While we were getting ready for out primary elections last week, the people of France elected a new president. Out with Nicolas Sarkozy, in with the Socialist Francois Hollande. Who can explain to us what it means and why we should care?

Maybe it could be done by Chapel Hill author Rosecrans Baldwin, whose latest book, “Paris, I Love You But You’re Bringing Me Down,” is a lively memoir of his time living and working in Paris.

Maybe Baldwin would tell us that Sarkozy moved too far to the right, pandering to the French “Tea Party-like” advocates of a hard line against immigration and Islam. But Baldwin’s new book is not about French politics as much as it is about a young American trying to negotiate life as an ordinary office worker in Paris.

One of the hardest things for him to learn was the French etiquette of kissing colleagues at work. At the beginning of every workday, Baldwin learned that it was customary to visit and greet his co-workers at their desks and to deliver a kiss that brushed the cheek, a “bise.”

But not everybody was to be bised. Baldwin did not know which co-workers should be bised and which ones should not. He writes, “It definitely wasn’t appropriate to kiss your boss, except when it was, though it was correct to kiss your underlings, except when it wasn’t. Young men generally didn’t kiss other young men, unless they were friends outside work. But older men did, sometimes. You never knew. Also, these kisses were intended not to touch the cheek but to glance it. People kept their eyes locked on the middle distance and seemed, while kissing or being kissed, very bored.

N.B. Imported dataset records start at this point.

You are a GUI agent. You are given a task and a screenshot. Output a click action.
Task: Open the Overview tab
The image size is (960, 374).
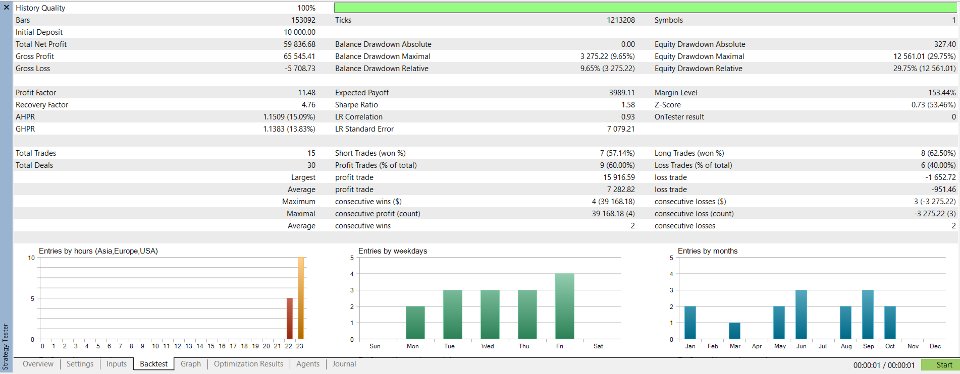37,364
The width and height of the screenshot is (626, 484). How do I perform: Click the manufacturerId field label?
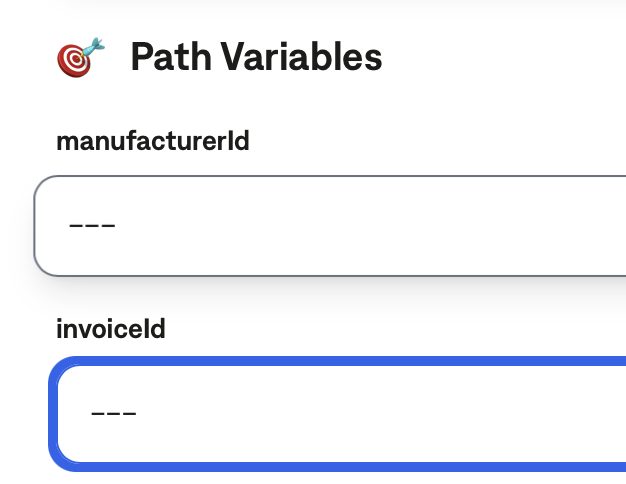pos(153,141)
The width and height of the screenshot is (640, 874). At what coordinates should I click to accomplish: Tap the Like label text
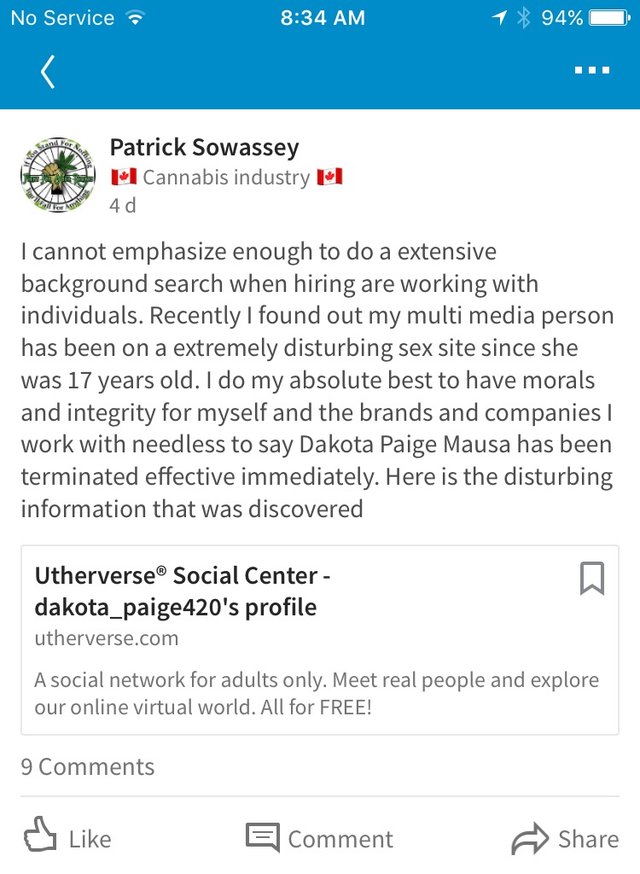(90, 839)
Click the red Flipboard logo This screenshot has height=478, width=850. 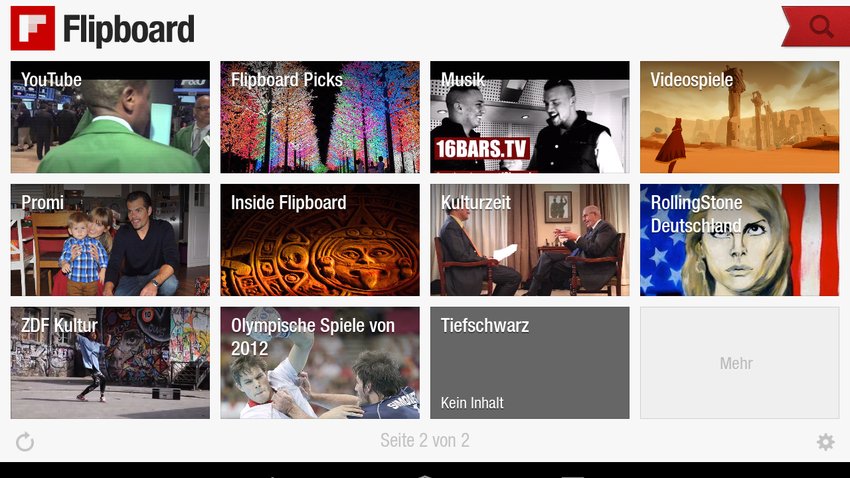(33, 28)
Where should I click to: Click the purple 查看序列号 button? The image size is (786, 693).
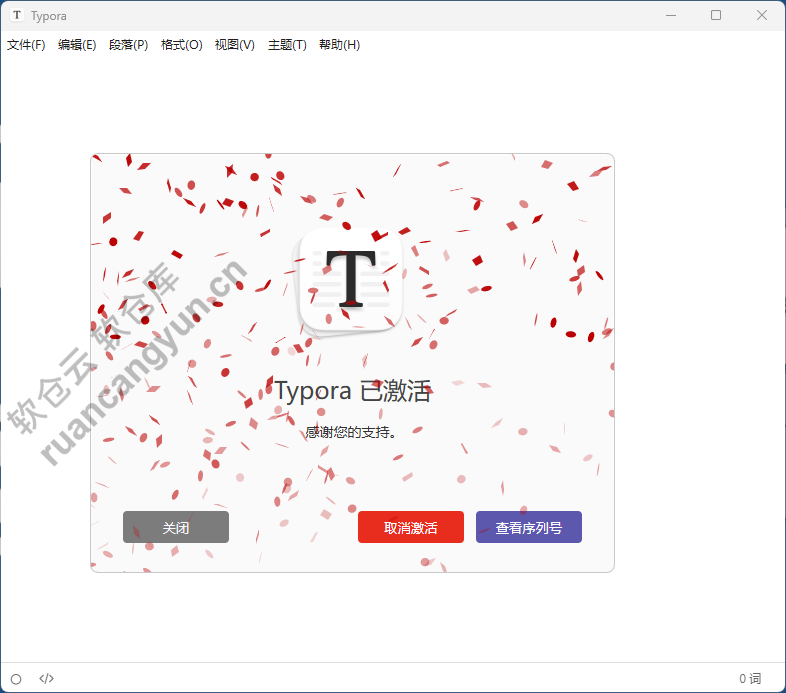click(528, 528)
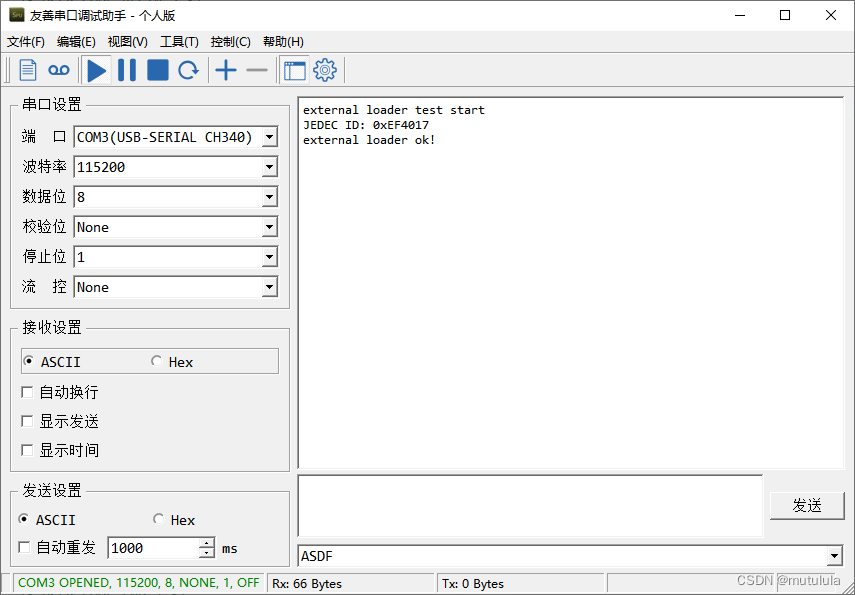Start the serial connection with the play icon
The width and height of the screenshot is (855, 595).
96,70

“Honestly, I had no idea how it worked. There was one woman, an Italian down the hall, who visited us at ten-fifteen each morning, making loud smooching sounds even before she entered the room; then she’d deliver long-drawn, suction-fueled bises all around: on Julie’s cheeks, Françoise’s cheeks, Tomaso’s cheeks, Olivier’s cheeks. Even my cheeks, once we were introduced. But it wasn’t always done. Maybe four days out of five, but that fifth day . . .

“September found me frequently biseing inappropriately. Male clients, IT support workers, freelance temps. Any female who came within ten feet. They’d return my weird kisses reluctantly, or else back away and attempt to ignore the gaffe. I asked Pierre how he knew whom to kiss, whom not. Pierre said there was no way of knowing this unless you’d grown up in France, then you just knew. He himself preferred to shake hands.”

Although his Paris book is getting good reviews, some of us cannot get our minds off of Baldwin’s first book, a novel titled “You Lost Me There.” That book also got attention all over the country. The New York Times Book Review gave it a full-page review. Later, it was named one of National Public Radio’s Best Books of 2010, a Best Book of Summer 2010 by Time and Entertainment Weekly, and a New York Times Book Review Editors’ Choice.

The novel is set on a resort island in Maine, where its main character, Victor Aaron, is a research scientist who studies possible cures for Alzheimer’s disease. After Victor’s wife dies, he discovers a stash of her diary-like memos. As he reads them he has to deal with the conflicting feelings she expressed about him.

I am still talking about “You Lost Me There,” but many of Baldwin’s Chapel Hill friends are already reading and thinking about “Paris, I Love You But You’re Bringing Me Down” and eagerly waiting for his next book.